The language of landscape never ceases to fascinate me.
I love to look at the atlas of the Tama County, Iowa where I grew up. Waterways have mostly commonplace names as Wolf Creek, Twelve Mile Creek, Salt Creek, Otter Creek, Deer Creek, Pleasant Creek, Four Mile Creek, Coon Creek, Iowa River, Elk Run, Sugar Creek, Raven Creek and Crystal Creek to name some. It is easy to imagine how such names came to be. Wherever I go, I watch for the names of rivers and creeks.
In one of my favorite Elizabeth Bishop poems, “The Moose,” she names the Bass River, and Tantramar marshes with which she associates the smell of salt hay.
In her poem, “Life Story,” Mary Oliver tells us she lived by Little Sister Pond. Often in her writing she identifies the landscape.
As you know the language of landscape goes well-beyond place names. In her poem “Field Guide for Wildlife Clinics”, Janisse Ray reminds readers of the landscape she has roamed with such words and phrases as “Boreal forests”, “Eastern deciduous slopes”, …”The relief of waves lapping a beach.” And at greater length from the poem “Noticing”. “The bay recedes, abandoning more of its red-pebbled beach, leaving rocks blanketed with orange seaweed. Notice how, back along the cliff, white asters with gold disks bloom in pockets of loose mineral, and the strange branched milkweed hangs with frittalaries (She likely means a lily-like flower)
The place of the title of the poem quoted below is in Yorkshire England where the writer, an Iowa native who became a resident of the northeast and a well-known poet, clearly spent some time. The flyleaf of her Collected Poems of Amy Clampitt reminds us her themes are often place and displacement. “She wrote with lasting and deep feeling about all sorts of landscapes – the prairies of her Iowa childhood, the fog-wrapped coast of Maine, and places she visited in Europe.”
From “At Muker, Upper Swaledale”
As Muker Beck aswirl, hurtling
to enter the River Swale: peat-
dark in spate, hour by hour
engorged with braidings, with
sheeted seethings of rainfall
fallen yet again: the trickle
of the damp’s wrung increment
down limestone’s fluted hollows
(buttertubs is what the locals
call them) that pock the pass
along the road to Askrigg––
Authors whose work is quoted and who write lovingly of the landscape include: Elizabeth Bishop, Mary Oliver, Janisse Ray and Amy Clampitt.
Novelists also use the language of landscape effectively, but since April is Poetry Month, it seems the time to focus on the poets.
I encourage you to read any of these poets as they bring to life the world around us.
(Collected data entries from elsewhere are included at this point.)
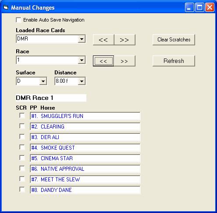The width and height of the screenshot is (217, 213).
Task: Select the #5 Cinema Star name field
Action: pos(85,158)
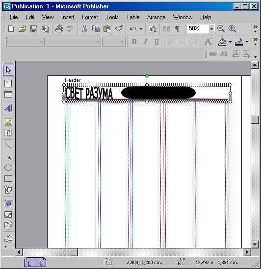Click the Zoom In magnifier button

point(232,28)
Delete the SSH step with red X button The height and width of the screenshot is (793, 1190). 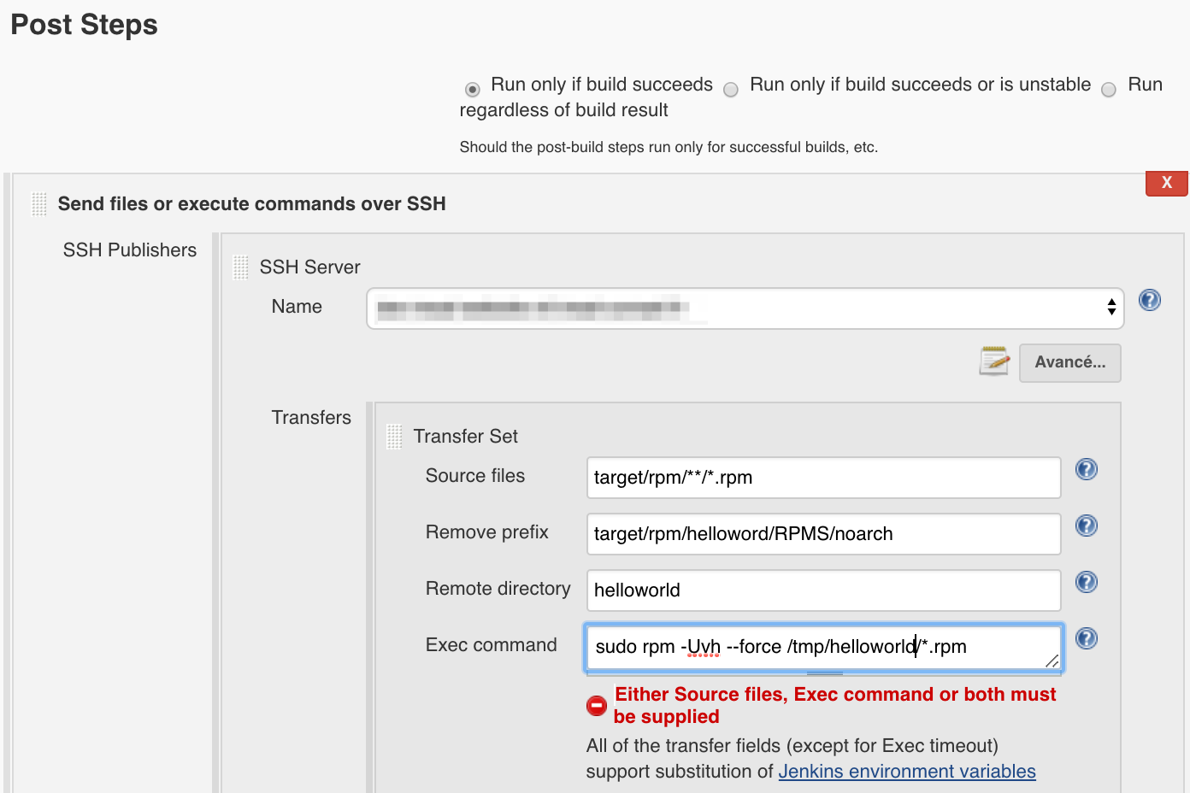coord(1166,183)
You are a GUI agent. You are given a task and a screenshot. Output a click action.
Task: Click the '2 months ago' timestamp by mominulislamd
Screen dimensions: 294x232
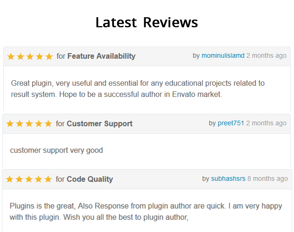click(x=266, y=55)
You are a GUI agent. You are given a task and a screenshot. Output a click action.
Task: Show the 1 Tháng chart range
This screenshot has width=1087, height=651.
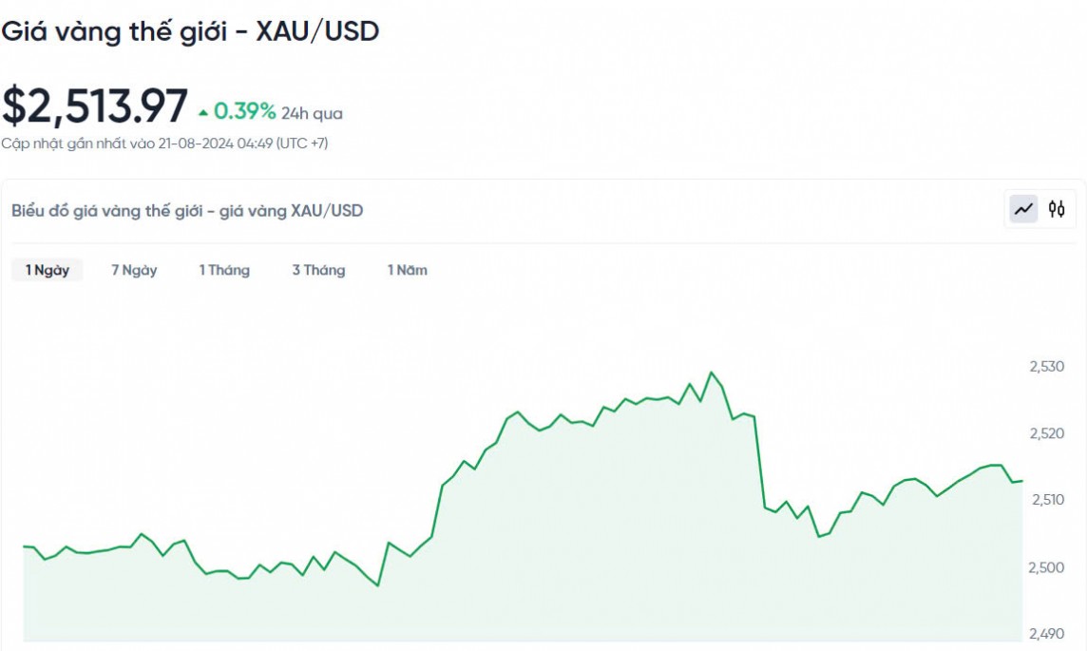tap(224, 270)
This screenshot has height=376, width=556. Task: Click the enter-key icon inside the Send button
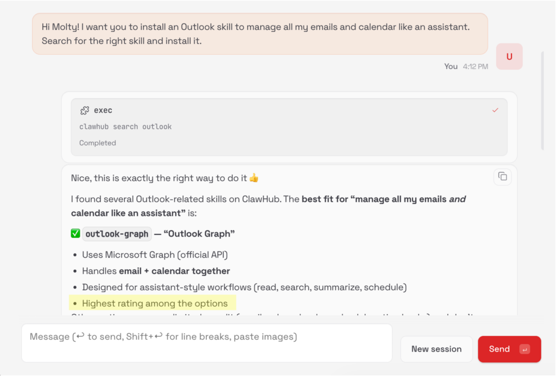tap(524, 349)
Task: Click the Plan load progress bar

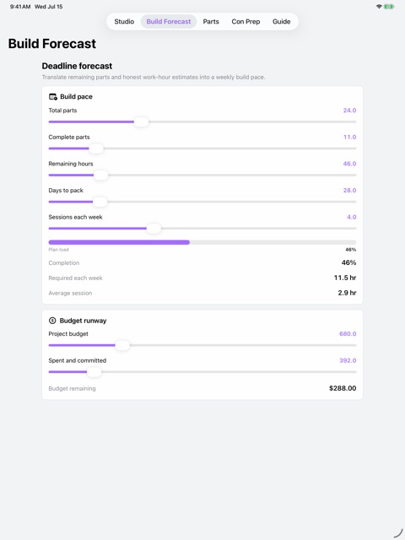Action: pos(203,242)

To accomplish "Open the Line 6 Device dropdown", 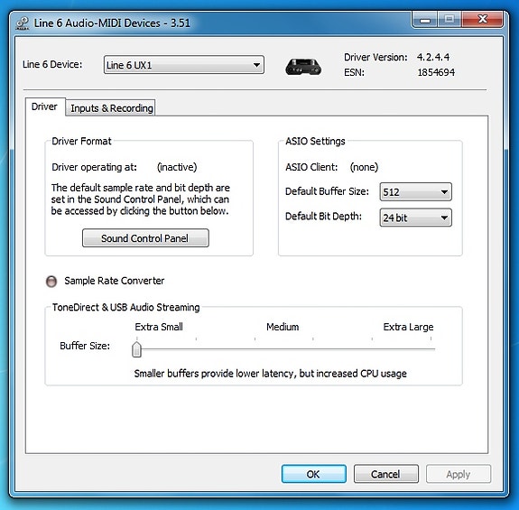I will [x=184, y=65].
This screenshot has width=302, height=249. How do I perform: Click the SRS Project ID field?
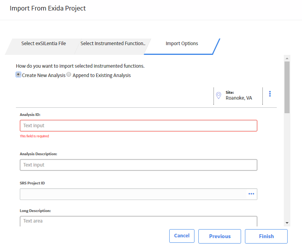[133, 194]
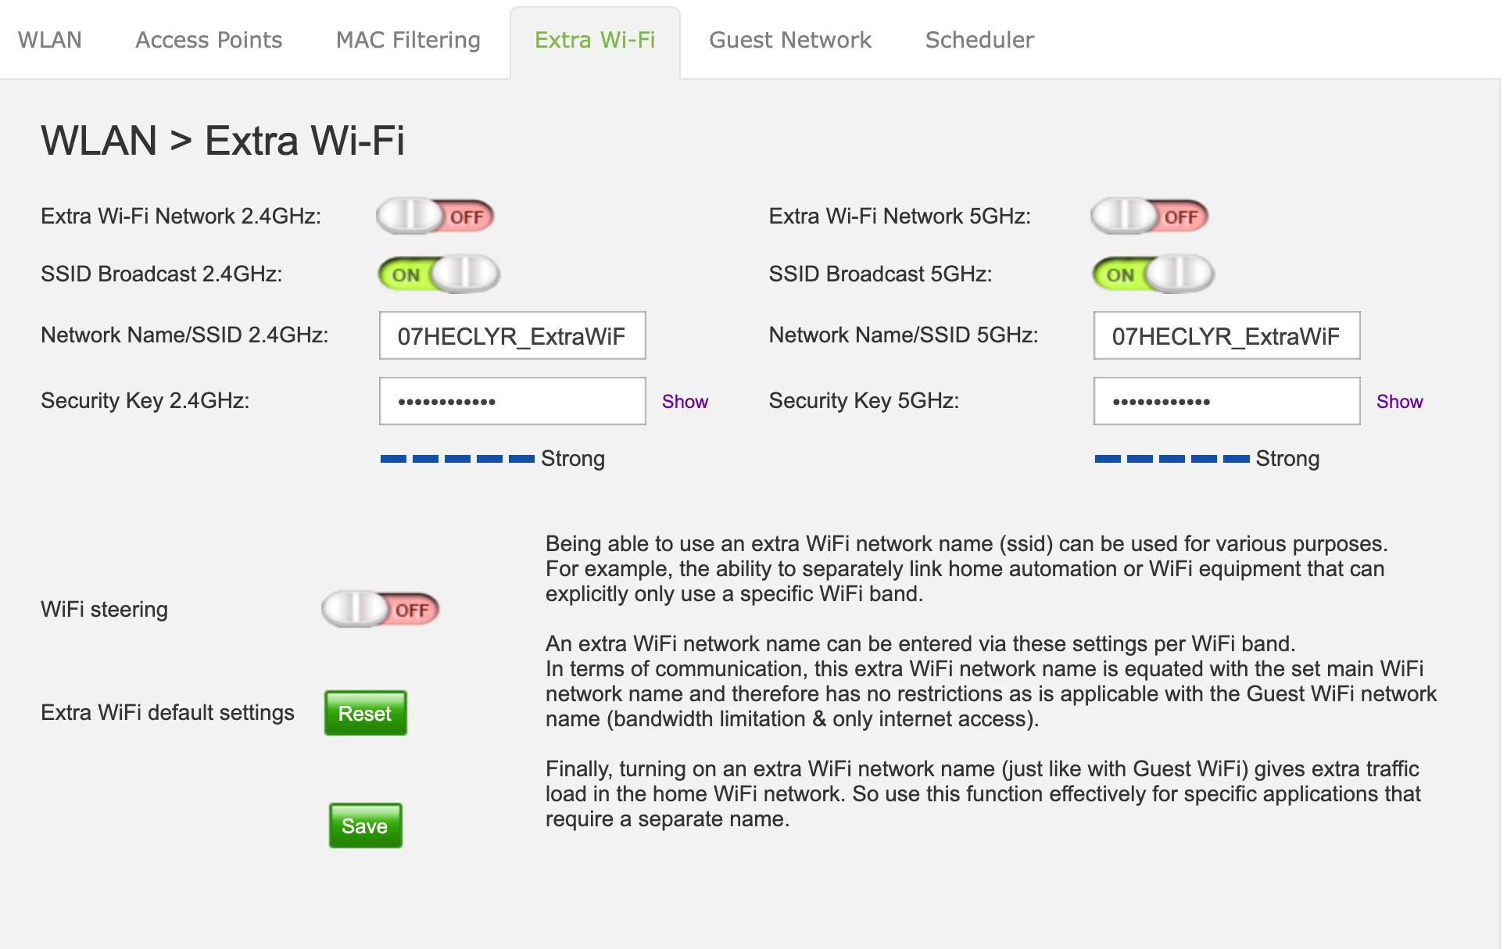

Some poems from these authors can usually be found on the internet by using your browser. April an appropriate month to investigate these writings. Some of these landmarks may not always be with us. This seems so here in America.
I’m especially enjoying some of Clampitt’s work this month. I hope you’ll seek her out, or any of the others that interest you. Perhaps you have another poet whose writing about landscape you want to bring to our attention. Thank you for doing so.
Note: I originally worked on this post for the writing page of this blog, but I am so revived by reading some of the poetry in preparation, most particularly Amy Clampitt, that I decided to post this on the home page. Though I can’t say I remember ever meeting Ms. Clampitt, two of her brothers and their families were friends of my Dad’s and they often met at regional fairs where they and my father both showed their prize Milking Shorthorn Cattle. While Amy Clampitt probably did not forget she was the child of pioneer Iowa farmers, much of her writing is about other places she called home, and places she visited in her extensive travels.